Volvieron a pasar por las canchas de básquet y los jugadores ya no estaban. La neblina se había diluido y alcanzaban a verse los acantilados, lejanos y pardos, y los techos de las casas del Malecón. Se detuvieron a unos metros del auto, Ambrosio había bajado a abrir la puerta.
– No puedo entenderlo, flaco -sin mirarte, Zavalita, cabizbajo, como hablando a la tierra húmeda o a los pedruscos musgosos-. Creí que te habías ido de la casa por tus ideas, porque eras comunista y querías vivir como un pobre, para luchar por los pobres. Pero ¿para esto, flaco? ¿Para tener un puestecito mediocre, un futuro mediocre?
– Por favor, papá. No discutamos eso, te ruego, papá.
– Te hablo así porque te quiero, flaco -los ojos dilatados, piensa, la voz hecha trizas-. Tú puedes llegar a mucho, puedes ser alguien, hacer grandes cosas. ¿Por qué estás arruinando así tu vida, Santiago?
– Yo me quedo por aquí nomás, papá -Santiago lo besó, se apartó de él-. Nos veremos el domingo, iré a eso de las doce.
Se alejó hacia la playita a grandes trancos, torció por la pista hacia el Malecón, cuando comenzaba a subir la cuesta oyó arrancar el automóvil: lo vio alejarse por Agua Dulce, brincar en los baches, desaparecer en el polvo. Nunca se había conformado, Zavalita. Piensa: si estuvieras vivo, seguirías inventando cosas para hacerme volver a la casa, papá.
– Ya ves, ya viste el periódico, ni una palabra de la tal Queta -dijo Carlitos-. Y más bien te amistaste con tu padre y te vas a amistar con tu madre.
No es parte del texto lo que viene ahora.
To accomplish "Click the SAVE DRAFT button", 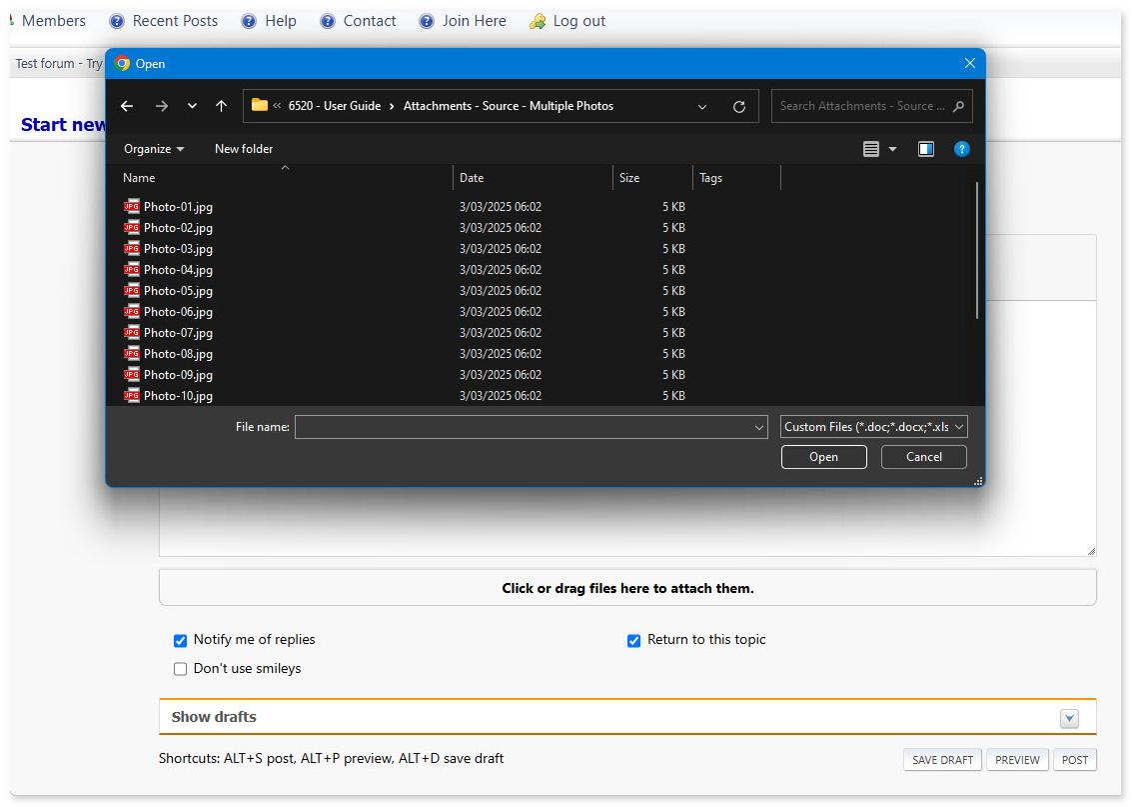I will [x=942, y=760].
Cómo te irán a recibir el domingo, Zavalita.
Con risas, bromas y llanto, piensa. No había sido tan difícil, el hielo se había roto un instante después que se abrió la puerta y oyó el grito de la Teté ¡ahí estaba ya, mami! Acababan de regar el jardín, piensa, el pasto estaba húmedo, la pileta seca. Ingrato, corazón, hijito, ahí los brazos de la mamá en tu cuello, Zavalita. Lo abrazaba, sollozaba, lo besaba, el viejo y el Chispas y la Teté sonreían, las sirvientas revoloteaban alrededor, ¿hasta cuándo con esas loqueras, hijito, no tenías remordimientos de hacer pasar a tu madre este calvario, hijito? Pero él no estaba ahí: no habían sido mentiras, papá.
– Me di cuenta lo incómodo que se sintió Becerrita cuando entraste a la redacción -dijo Carlitos-. Te vio y casi se traga el pucho. Increíble.
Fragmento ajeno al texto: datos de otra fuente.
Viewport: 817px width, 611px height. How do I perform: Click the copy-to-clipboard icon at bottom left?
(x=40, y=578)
– No hay nada nuevo, fuera de las cojudeces de esa puta, mejor nos olvidamos -gruñó Becerrita, revolviendo con desesperación unos papeles-. Hágase una carilla de relleno, Zavalita. Prosigue la investigación, se examinan nuevas pistas. Cualquier cosa, una carilla.
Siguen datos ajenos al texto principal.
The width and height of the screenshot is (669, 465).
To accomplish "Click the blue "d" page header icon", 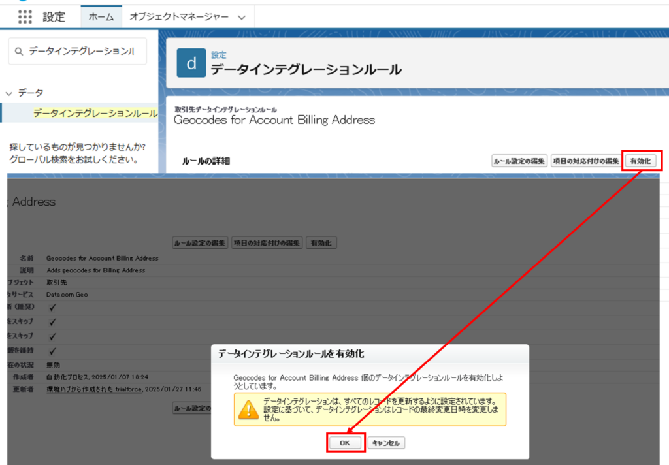I will tap(191, 63).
– Es humano, es lo formidable de este asunto, Zavalita -dijo Carlitos-. Haber descubierto el corazón de Becerrita. Estás flaco, tienes ojeras, habían entrado a la sala, quién te lavaba la ropa, se había sentado entre la señora Zoila y la Teté, ¿la comida de la pensión era buena?, sí mamá, y en los ojos del viejo ninguna incomodidad, ¿ibas a clases?, ninguna complicidad ni turbación en su voz. Sonreía, bromeaba, esperanzado y dichoso, pensaría va a volver, todo se iría a arreglar, y la Teté dinos la verdad, truquero, no creo que no tengas enamorada. Era la verdad, Teté.